DATA TO EXAMINE
┏━━
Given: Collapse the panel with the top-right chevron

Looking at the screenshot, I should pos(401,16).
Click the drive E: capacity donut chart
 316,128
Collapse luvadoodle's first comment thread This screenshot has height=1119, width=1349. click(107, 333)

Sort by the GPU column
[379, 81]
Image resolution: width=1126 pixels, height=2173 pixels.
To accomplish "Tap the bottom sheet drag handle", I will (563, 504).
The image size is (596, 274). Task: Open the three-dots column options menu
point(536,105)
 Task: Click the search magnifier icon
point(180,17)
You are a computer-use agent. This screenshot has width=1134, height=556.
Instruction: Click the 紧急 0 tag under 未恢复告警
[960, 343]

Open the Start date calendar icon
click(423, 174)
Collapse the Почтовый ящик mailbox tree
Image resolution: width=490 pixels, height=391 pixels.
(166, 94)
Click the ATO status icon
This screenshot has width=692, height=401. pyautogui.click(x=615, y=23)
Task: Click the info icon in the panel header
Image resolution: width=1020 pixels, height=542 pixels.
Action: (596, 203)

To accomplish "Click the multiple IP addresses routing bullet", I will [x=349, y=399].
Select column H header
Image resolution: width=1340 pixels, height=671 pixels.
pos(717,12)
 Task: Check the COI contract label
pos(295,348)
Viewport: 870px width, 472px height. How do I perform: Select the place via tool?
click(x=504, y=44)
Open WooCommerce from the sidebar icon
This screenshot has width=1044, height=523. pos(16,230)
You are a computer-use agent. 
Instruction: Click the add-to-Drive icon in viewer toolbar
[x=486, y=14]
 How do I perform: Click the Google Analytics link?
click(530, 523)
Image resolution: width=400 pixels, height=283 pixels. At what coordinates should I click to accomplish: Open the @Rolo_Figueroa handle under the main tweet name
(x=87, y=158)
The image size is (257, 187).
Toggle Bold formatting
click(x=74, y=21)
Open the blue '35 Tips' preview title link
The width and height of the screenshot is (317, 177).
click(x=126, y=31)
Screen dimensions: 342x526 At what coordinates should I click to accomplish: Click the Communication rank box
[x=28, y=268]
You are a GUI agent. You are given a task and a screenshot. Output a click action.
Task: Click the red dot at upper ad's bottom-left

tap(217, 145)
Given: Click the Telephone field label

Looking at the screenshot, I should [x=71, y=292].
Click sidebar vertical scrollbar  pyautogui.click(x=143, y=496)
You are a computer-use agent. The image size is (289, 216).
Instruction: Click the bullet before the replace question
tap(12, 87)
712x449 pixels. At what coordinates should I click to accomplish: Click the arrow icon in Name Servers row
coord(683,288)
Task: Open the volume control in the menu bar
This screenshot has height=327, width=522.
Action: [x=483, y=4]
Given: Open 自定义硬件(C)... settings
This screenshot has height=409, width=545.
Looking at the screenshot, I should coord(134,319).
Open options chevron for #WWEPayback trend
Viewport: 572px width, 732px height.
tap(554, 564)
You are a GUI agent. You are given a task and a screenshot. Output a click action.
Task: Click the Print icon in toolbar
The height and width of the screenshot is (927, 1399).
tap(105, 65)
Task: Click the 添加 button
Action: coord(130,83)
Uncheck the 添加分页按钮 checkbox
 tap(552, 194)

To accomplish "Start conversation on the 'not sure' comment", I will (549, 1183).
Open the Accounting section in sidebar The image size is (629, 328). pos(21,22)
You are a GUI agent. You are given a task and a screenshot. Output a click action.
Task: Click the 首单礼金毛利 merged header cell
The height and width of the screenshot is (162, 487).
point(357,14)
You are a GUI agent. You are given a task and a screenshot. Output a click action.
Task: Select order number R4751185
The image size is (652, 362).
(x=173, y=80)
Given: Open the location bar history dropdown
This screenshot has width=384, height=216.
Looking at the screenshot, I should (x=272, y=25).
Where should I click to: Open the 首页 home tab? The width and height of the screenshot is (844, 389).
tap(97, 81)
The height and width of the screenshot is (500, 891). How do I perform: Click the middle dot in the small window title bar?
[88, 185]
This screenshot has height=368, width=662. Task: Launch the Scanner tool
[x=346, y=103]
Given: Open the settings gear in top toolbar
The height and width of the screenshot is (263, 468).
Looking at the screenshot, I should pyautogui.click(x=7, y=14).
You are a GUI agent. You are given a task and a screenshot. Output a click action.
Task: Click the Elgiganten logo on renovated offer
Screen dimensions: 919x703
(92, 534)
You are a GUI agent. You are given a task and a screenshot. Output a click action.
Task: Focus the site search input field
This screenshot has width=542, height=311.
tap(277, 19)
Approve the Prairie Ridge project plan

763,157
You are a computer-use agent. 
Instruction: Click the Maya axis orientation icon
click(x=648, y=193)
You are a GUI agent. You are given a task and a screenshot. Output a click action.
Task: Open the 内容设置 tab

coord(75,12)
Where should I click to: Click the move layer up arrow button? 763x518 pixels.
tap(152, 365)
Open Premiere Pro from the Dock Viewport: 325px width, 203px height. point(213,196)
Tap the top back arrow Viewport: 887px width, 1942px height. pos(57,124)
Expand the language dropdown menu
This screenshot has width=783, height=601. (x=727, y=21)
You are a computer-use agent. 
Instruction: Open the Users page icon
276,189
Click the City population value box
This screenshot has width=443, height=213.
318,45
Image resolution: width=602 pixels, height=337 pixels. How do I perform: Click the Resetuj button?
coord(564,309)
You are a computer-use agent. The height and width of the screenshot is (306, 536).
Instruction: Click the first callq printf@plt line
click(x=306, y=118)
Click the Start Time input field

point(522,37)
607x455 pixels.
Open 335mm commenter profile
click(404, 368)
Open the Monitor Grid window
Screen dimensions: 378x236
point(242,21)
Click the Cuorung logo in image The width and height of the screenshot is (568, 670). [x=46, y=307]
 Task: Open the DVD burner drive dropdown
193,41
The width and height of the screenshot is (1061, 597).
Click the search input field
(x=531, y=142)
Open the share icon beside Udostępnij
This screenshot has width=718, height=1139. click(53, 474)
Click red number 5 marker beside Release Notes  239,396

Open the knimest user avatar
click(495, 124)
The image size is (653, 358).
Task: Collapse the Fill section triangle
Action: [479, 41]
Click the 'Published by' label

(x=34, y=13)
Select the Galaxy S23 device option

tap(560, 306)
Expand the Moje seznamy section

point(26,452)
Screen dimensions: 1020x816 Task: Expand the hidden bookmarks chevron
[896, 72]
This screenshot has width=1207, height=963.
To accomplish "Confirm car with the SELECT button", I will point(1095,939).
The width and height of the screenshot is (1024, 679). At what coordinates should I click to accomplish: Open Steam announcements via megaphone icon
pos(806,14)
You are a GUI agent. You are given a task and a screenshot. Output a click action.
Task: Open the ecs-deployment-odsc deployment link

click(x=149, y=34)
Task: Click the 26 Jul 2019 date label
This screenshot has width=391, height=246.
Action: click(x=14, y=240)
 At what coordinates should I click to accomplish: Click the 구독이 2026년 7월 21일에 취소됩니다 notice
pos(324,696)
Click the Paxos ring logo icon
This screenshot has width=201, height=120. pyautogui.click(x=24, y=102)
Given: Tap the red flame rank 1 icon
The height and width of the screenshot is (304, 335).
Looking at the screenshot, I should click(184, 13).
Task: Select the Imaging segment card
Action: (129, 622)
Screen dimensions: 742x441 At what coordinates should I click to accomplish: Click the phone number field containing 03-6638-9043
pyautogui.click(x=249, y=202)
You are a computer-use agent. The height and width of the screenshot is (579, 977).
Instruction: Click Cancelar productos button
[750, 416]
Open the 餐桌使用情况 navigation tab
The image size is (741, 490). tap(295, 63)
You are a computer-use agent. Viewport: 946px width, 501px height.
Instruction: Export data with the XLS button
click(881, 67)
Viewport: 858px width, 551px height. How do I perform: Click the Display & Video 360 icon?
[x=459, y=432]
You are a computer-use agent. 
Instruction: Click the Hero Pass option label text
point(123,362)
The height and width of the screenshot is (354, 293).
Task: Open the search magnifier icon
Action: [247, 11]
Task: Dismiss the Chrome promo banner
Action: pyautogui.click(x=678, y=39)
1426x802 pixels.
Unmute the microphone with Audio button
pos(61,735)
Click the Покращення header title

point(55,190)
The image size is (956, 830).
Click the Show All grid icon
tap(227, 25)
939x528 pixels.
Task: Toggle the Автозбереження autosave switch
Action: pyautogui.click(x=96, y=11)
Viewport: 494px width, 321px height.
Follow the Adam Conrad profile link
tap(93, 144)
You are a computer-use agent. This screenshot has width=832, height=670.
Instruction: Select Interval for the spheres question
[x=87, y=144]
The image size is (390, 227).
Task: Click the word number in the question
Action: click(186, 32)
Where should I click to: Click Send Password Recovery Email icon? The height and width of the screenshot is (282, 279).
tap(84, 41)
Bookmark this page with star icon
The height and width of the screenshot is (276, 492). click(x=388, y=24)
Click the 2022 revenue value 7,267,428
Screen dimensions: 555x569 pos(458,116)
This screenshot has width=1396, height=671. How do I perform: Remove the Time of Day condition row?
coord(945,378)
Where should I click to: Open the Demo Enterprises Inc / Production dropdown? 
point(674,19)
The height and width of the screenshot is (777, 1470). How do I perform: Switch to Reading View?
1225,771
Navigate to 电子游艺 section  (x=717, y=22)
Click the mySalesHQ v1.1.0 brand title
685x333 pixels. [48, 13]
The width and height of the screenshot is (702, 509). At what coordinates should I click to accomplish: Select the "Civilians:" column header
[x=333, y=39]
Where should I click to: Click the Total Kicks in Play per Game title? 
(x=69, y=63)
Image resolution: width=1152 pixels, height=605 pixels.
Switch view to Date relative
┗━━
PROBLEM TO SOLVE
With the first line of the material as the start and the line containing "Collapse luvadoodle's first" as the end, repeat that span exactly and add nothing.

REPLY
Given: Collapse the panel with the top-right chevron

Looking at the screenshot, I should pos(401,16).
Click the drive E: capacity donut chart
 316,128
Collapse luvadoodle's first comment thread This screenshot has height=1119, width=1349. click(107, 333)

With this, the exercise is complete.